Olha, sinceramente, eu não acho que o tempo em que vivemos dificulte criar histórias de crimes ou que faça as pessoas se interessarem menos por elas. Talvez seja bem o contrário. As pessoas parecem cada vez mais fascinadas pelo cruel, pela maldade. Não é à toa que existem tantos programas de TV nessa temática. Talvez o difícil seja competir com a realidade, que tantas vezes se mostra mais cruel, fria e absurda que a ficção.

5. Você disse que voltou a morar em Florianópolis após ter morado em São Paulo para se dedicar mais a escrever. Como é ser um autor fora do eixo Rio-São Paulo? Quais são os prós e contras dessa escolha?
Eu gosto de estar fora desse eixo porque prefiro um ritmo de vida mais tranquilo. Brinco que se mudar novamente, quero ir para cidades cada vez menores ou mais tranquilas. Os prós e contras vão muito do que você precisa para ser feliz. Não dá para ter tudo, né? Eu gosto de ter mais contato com a natureza, de não passar tanto tempo no trânsito (apesar que o trânsito em Floripa está cada dia pior), ainda trabalho em agência de publicidade e aqui, pelo menos, a gente não fica com tanta frequência virando madrugada na agência como é em São Paulo (sem ganhar nenhum centavo a mais por isso, vale ressaltar). Os contras, o fato de ter menos eventos do mercado literário. Como escrever é um trabalho que você pode fazer de qualquer lugar, os prós e contras são mais pessoais.

6. Pode falar um pouco sobre “Quando a luz apaga”, seu próximo livro? Do que vai tratar a trama? Será um livro de suspense? Já tem previsão de lançamento?
Será um livro de suspense, no mesmo estilo d’O sorriso da hiena. Inclusive, terá o mesmo detetive, o Artur, mas contará uma história anterior. Eles não terão nenhuma ligação um com o outro. Não dá para falar muito, ainda estou escrevendo, mas uma das ideias é debater sobre as mentiras da sociedade, de como nos mostramos para as outras pessoas, fingindo ser o que não somos, fingindo sentir o que não sentimos, como somos julgados por não sentir (ou demonstrar sentir) o que as outras pessoas acham que você deve sentir, e algumas coisas mais.

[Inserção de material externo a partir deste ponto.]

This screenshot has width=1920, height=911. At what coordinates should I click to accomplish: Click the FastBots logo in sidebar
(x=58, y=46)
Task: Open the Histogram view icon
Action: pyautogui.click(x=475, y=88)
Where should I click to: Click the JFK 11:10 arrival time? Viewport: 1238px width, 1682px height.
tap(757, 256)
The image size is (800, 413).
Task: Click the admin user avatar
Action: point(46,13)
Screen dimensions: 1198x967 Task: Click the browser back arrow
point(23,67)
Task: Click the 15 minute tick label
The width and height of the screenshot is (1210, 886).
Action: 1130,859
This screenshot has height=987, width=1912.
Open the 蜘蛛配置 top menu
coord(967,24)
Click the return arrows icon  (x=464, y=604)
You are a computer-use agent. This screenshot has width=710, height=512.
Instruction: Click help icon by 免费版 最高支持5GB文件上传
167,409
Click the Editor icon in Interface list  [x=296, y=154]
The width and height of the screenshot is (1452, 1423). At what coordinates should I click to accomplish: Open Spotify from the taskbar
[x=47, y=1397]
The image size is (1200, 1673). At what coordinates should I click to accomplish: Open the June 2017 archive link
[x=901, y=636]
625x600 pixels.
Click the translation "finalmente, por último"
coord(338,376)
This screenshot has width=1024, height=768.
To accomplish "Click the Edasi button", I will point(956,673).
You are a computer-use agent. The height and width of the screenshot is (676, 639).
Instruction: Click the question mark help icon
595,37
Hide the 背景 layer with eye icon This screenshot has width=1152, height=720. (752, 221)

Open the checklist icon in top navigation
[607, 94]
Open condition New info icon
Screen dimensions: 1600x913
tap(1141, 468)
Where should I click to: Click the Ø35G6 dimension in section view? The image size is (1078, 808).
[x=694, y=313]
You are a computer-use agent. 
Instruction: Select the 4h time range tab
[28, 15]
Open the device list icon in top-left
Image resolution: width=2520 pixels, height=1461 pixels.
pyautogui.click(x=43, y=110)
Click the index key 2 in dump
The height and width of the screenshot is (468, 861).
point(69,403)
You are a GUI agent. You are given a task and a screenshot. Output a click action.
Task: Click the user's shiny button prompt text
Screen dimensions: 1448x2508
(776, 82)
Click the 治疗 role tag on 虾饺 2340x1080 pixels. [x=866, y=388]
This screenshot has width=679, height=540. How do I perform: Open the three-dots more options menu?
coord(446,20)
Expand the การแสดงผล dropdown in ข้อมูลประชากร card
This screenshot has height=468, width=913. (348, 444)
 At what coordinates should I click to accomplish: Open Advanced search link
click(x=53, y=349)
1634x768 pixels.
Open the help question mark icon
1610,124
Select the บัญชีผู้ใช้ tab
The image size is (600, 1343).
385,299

7. Se pudesse escolher uma cidade no Brasil para sediar um festival de literatura policial, qual escolheria e por que?
Se fosse pelo tema, acho que qualquer cidade poderia ser palco deste festival, infelizmente o crime está em todas e cada vez maior. Mas, por provocação, eu faria em Brasília. Quem sabe incentive a justiça a ser feita por lá.

8. Séries policiais como Mindhunter estão em alta. Você gosta desse tipo de programa? Quais séries e filmes você mais gostou de ver esse ano?
Eu gosto demais dessas séries. Mas, pensando agora, acho que esse ano não assisti muitas desse gênero, tirando Mindhunter. Mas as séries policiais que gosto muito são The Wire, The Killing, Hannibal, True detective, Criminal Minds, The Affair (até a segunda temporada). De filmes, Seven e A vida de David Gale são dois que gosto muito.

9. Que novos autores você indica no cenário nacional?
Acabei de ler um que gostei bastante, chamado Andarilhos, do R. Tavares. E o penúltimo livro que li (ele não é um novo autor, mas é nacional) é Homens Elegantes, do Samir Machado de Machado. Um dos melhores livros que li este ano, sem dúvida.

10. Quais são seus planos para 2018 além do próximo livro? Pode adiantar alguma coisa pra gente?
Aproveitar melhor meu tempo para escrever mais.